Soal yang Diajukan A
Jawab pertanyaan berikut berdasarkan tulisan tentang Dr H Syahriar Tato.
(i) Pada tahun berapa penulis mengikuti pelatihan jurnalisme radio di Jakarta?
(ii) Di kota mana Syahriar Tato lahir?
(iii) Penghargaan apa yang diterima Syahriar Tato pada tahun 2005?

Bagian Dokumen

Kolom Rusdin Tompo: Dr H Syahriar Tato dan Komunitas Makkareso – Makassar Creative Society

  • Whatsapp
Penulis (ujung kanan) bersama Dr Syahriar Tato dan kolega (dok: Istomewa)

DPRD Makassar

PELAKITA.ID – Rusdin Tompo, Koordinator Satupena Sulawesi Selatan membagikan tulisannya terkait sosok Dr H Syahriar Tato. Mari simak.

***

Setelah melihat-lihat koleksi buku penyair M Anis Kaba di rumahnya, di Jalan Kelinci No 6 Bonto Lebang, Kecamatan Mamajang, saya, Rahmat Soni Daeng Romo, dan tuan rumah ngobrol ringan.

Read More

Saat itu, awal Juli 2016, masih dalam suasana Idulfitri, saya diajak Romo ke rumah pria yang selalu bertopi fedora itu. Saya memang sudah lama tertarik dengan ribuan koleksi bukunya yang terawat baik.

Sambil ditemani kopi hangat, saya bercerita tentang Komunitas Utan Kayu di Jakarta, yang pernah saya kunjungi saat mengikuti pelatihan jurnalisme radio, tahun 1998.

Di komunitas, yang antara lain dimotori oleh Goenawan Mohammad, seorang penyair dan tokoh pers nasional ini, terdapat galeri, teater, toko buku, dan Radio KBR 68H.

Di sini juga ada kantor Institut Studi Arus Informasi (ISAI). Saya terobsesi dengan tempat atau komunitas seperti itu. Begitulah yang saya kemukakan kepada kedua teman diskusi saya hari itu.

Romo menyampakan, bahwa dia akan mencoba meneruskan ide ini kepada Bapak Syahriar Tato. Menurut Romo, siapa tahu beliau tertarik. Karena rumahnya besar dan cocok untuk aktivitas komunutas.

Rumah di Jalan Bau Mangga itu memang terbilang besar. Bayangkan, saking luasnya, rumahnya terhubung dari Bau Mangga II hingga Bau Mangga III.

Rumah itu juga pernah bakal jadi kampus Institut Kesenian Makassar (IKM), ketika Syahriar Tato sebagai Rektor IKM.

Dr Syahriar Tato, sebagaimana nama yang tertera pada judul tulisan ini, merupakan seorang pembelajar.

Dari deretan gelar akademik yang disandang lelaki kelahiran Pinrang, 21 Februari 1951 itu, tampak bahwa beliau sangat menikmati dunia pendidikan.

Nama lengkap penerima ASEAN Executive Award 2005 ini adalah Dr Ir Drs H Syahriar Tato, SH, SAB, S.Sn, MS, MH, MM, M.Ikom, IPM.

Isi Data
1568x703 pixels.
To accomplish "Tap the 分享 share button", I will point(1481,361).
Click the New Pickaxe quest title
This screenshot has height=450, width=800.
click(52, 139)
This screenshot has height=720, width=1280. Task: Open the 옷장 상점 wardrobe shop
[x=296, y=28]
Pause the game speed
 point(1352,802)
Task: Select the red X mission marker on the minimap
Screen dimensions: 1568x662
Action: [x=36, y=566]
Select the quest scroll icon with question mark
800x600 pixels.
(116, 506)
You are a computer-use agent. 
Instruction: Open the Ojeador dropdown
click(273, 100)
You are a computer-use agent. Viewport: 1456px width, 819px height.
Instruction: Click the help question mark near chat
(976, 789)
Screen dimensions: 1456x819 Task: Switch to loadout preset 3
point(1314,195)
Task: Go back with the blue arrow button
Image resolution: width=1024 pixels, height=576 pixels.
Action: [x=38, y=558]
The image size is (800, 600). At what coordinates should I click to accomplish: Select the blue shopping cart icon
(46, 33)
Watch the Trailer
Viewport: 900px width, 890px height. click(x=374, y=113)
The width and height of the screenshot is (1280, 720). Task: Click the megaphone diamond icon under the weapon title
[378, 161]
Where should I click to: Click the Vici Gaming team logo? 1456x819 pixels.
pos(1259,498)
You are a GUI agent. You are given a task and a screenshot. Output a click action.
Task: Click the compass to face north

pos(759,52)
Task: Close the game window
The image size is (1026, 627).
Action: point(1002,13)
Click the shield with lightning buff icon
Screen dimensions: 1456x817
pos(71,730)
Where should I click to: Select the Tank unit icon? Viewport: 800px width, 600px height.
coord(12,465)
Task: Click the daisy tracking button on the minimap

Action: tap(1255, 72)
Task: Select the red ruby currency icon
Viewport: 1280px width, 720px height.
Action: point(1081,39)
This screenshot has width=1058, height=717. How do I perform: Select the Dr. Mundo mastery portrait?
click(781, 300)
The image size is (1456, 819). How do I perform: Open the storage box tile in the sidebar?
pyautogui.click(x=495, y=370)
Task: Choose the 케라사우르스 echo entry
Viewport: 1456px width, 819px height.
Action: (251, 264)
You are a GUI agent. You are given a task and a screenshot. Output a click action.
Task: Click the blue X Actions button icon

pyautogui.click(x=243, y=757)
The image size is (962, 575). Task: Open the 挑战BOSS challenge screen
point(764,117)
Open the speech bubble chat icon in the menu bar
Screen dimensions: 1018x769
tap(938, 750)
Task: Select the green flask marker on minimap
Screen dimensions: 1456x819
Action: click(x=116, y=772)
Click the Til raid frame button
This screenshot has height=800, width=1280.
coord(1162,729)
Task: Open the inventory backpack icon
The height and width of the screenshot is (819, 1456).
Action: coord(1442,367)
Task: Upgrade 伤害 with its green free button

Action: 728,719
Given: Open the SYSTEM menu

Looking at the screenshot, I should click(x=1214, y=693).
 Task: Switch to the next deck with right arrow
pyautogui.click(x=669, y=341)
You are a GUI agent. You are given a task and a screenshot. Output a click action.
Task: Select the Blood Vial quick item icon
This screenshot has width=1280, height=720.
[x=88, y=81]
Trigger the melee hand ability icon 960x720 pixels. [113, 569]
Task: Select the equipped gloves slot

Soal yang Diajukan B
Tuliskan kembali persis bagian dari kumpulan baris data yang diawali baris berisi "Task: Close the game window" dan diakhiri baris berisi "Action: tap(1255, 72)", termasuk kedua baris tersebut.

Hasil Tugas A
(i) 1998
(ii) Pinrang
(iii) ASEAN Executive Award 2005

Hasil Tugas B
Task: Close the game window
The image size is (1026, 627).
Action: point(1002,13)
Click the shield with lightning buff icon
Screen dimensions: 1456x817
pos(71,730)
Where should I click to: Select the Tank unit icon? Viewport: 800px width, 600px height.
coord(12,465)
Task: Click the daisy tracking button on the minimap

Action: tap(1255, 72)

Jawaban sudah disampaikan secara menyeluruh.